While the Golden Girls Network is the most specialized option for finding senior roommates, it’s not the only safe option you can take. If you’re not sure about that $39 fee, you can try a few other free or cheaper options first.
Asking around amongst your friends and larger social circle could potentially net you roommates that are a good fit. And posting on Facebook (if you have it) can help you look within your immediate social group and their friends first.
The website RoomieMatch.com is a safe way to seek out roommates that are compatible with you in a number of ways. You can specify if you’re looking for roommates over 50, if you’d prefer to stick with one gender or the other, and the kind of price range you have in mind.
You can join for free and your information (not your address, just your contact info and questionnaire answers) will be sent out to others on the website that they deem a good match based on your questionnaire. They’ll be able to contact you, but not vice versa. For the ability to proactively contact the people that are matches, you can pay $19.95 for a year’s subscription.
How to Make the Golden Girls Model Work
The tricky thing about roommates is that you can like a person just fine, but be a terrible fit for living together. Whether you’re renting out rooms in your own house or moving in with someone else, you should take the time to do your due diligence in advance and make sure you’re a good fit.
Meet and interview each other before committing.
========
* _Work request 1_:
In the passage on finding senior roommates, how much does a year's subscription to RoomieMatch.com cost?
* _Work request 2_:
Write the next part of the passage on finding senior roommates, starting after its final sentence.

* _Supplied information_:
========
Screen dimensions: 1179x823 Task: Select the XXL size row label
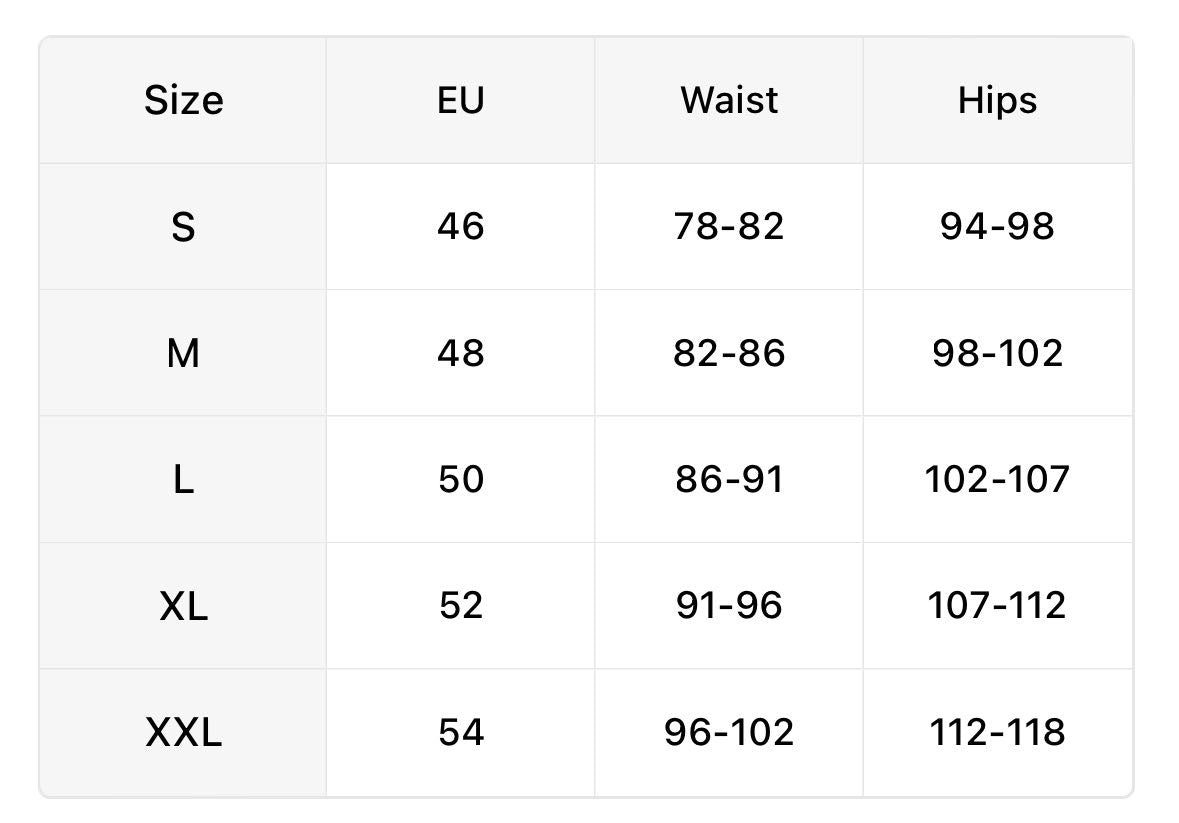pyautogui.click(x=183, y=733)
========
* _Task response 1_:
$19.95

* _Task response 2_:
Spend some time together before any decisions are made and use it to go over all the issues and habits that could cause potential problems. Before the meeting, try to think of every possible issue you can imagine having with a roommate and write notes on what to go over during your meeting. This could include, but shouldn’t be limited to:
- Cleaning habits
- The chores you each don’t mind and the ones you hate
- How often you have people over
- How often you’ll want to have family or friends stay over
- Health needs or mobility issues
- If you have or want pets
- How often you use shared spaces like the kitchen or the TV in the living room
- How you like to spend your free time at home
- Your means of getting around
- If you drink or smoke
Be honest during this meeting, even (especially) if you’re not sure they’ll like your answers. Better for both parties to know what they’re getting into before a lease is signed and furniture’s moved.
Set clear rules and responsibilities
Make sure you agree on general rules and guidelines. Some of these will be covered in the lease, but others will need to be discussed amongst yourselves. Sit down and figure out who’s willing to take on what responsibilities and what rules you need to ensure everyone stays happy. Then put it all in writing and make sure everyone has a copy.
Know everyone’s emergency contacts.
You have to be prepared for potential health issues or injuries. Make sure everyone in the house knows who to call if one of you breaks a bone or needs to be hospitalized with an illness. You should be willing to help each other call for help or get to the hospital, but being roommates doesn’t mean you’ll be the most important people to have by each other’s sides during a crisis. Make sure you all know who those people are and how to get ahold of them.
Communicate – don’t be strangers.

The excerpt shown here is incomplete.